The Environmental Protection Agency is in the midst of a regulatory spree of unprecedented proportions. Claiming that it is acting in support of public health, the EPA has brushed aside procedural requirements and due process concerns to enact a slew of new environmental regulations set to go into effect over the next three years. On Friday, however, the EPA’s disregard for due process came back to haunt it when a federal court threw out new restrictions on the manufacture and storage of cement.
In a unanimous ruling, a three-judge panel for the U.S. Court of Appeals for the District of Columbia found that the EPA’s actions in adopting the regulation were “arbitrary and capricious,” in that it had failed to give adequate notice to manufacturers.
EPA’s proposal would have set emissions standards for the manufacture and storage of Portland Cement, a type of cement produced in domestic kilns. The industry currently employs around 17,000 Americans at more than 100 facilities in 36 states. According to the Portland Cement Association, which brought the legal challenge to the new rule, the proposed restrictions could result in the closure of as many as 18 plants and cost 15,000 jobs.
EPA attempted to excuse its procedural errors, arguing that immediate adoption of the restrictions was necessary to protect public health. Trace amounts of mercury are emitted during the cement production process. And at certain levels of exposure, mercury is a well-known neuro-toxin. The EPA’s new mercury standard, however, is two to three times more stringent than those provided by the World Health Organization and the Food and Drug Administration, and the emissions from U.S. cement kilns are a minute fraction of the global deposition of mercury affecting the U.S. population.
Ironically, the cement rule would not have reduced emissions so much as moved their location. China is a major exporter of cement to the United States, and under the new rule imports of cement from China were expected to double, to around half of all new cement used in the United States. Because of looser environmental standards and practices in China, is it not clear whether the rule would have reduced emissions at all.
The cement rule is only one of more than 10 new EPA regulations scheduled to go into effect over the next three years. Described as the EPA’s “train wreck,” each of the rules carries a multibillion-dollar price tag, will cost hundreds of thousands of jobs and could result in the loss of 8 percent of the U.S.’s current electricity generating capacity.
The cement rule is not the most consequential of the “train wreck” rules. It is, however, the first of these rules to be reviewed on the merits by a federal court. Several of the other new rules are also currently being challenged in the federal courts.
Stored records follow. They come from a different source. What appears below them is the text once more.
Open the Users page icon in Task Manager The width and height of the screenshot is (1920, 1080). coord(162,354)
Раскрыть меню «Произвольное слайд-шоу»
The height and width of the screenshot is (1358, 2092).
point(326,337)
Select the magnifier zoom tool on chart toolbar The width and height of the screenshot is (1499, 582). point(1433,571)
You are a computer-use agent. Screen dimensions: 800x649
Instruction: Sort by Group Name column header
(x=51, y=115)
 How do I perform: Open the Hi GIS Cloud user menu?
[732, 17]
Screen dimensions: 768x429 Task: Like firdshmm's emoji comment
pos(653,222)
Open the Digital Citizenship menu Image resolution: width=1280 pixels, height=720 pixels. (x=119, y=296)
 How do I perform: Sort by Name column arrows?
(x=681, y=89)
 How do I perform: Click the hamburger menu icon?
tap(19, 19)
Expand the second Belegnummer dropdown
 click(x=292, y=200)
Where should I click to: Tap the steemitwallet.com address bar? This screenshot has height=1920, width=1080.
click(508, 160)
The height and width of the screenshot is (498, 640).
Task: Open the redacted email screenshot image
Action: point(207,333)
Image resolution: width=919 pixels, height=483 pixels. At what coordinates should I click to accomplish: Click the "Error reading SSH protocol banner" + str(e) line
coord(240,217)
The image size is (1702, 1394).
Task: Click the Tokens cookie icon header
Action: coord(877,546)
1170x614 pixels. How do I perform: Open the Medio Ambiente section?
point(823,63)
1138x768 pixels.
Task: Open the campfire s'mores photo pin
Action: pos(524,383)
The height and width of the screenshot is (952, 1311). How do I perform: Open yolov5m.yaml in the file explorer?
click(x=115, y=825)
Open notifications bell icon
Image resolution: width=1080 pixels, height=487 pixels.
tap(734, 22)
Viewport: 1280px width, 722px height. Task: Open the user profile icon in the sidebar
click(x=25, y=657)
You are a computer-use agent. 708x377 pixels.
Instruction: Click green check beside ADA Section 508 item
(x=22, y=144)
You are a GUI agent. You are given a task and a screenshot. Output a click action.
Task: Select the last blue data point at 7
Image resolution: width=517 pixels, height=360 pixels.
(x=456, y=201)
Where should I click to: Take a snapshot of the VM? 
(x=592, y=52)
EPA’s procedural errors in these cases make the defects in the Portland Cement challenge look like hair-splitting by comparison. Hopefully the court’s decision may serve as an indication of what is to come once EPA’s recent overreach is finally subject to judicial scrutiny.
Following the requirements of the Administrative Procedures Act can be tedious. But it is nevertheless fundamentally important. Democracy is incompatible with granting an agency arbitrary power, subject only to its own claims to be pursuing public safety. As the court noted in overturning the cement rule, “reasoned decision-making is not a dispensable part of the administrative machine that can be blithely discarded even in pursuit of a laudable regulatory goal.” The EPA badly needs to be reminded of this fact.
Josiah Neeley is an analyst with the Anne and Tobin Armstrong Center on Energy & the Environment at the Texas Public Policy Foundation.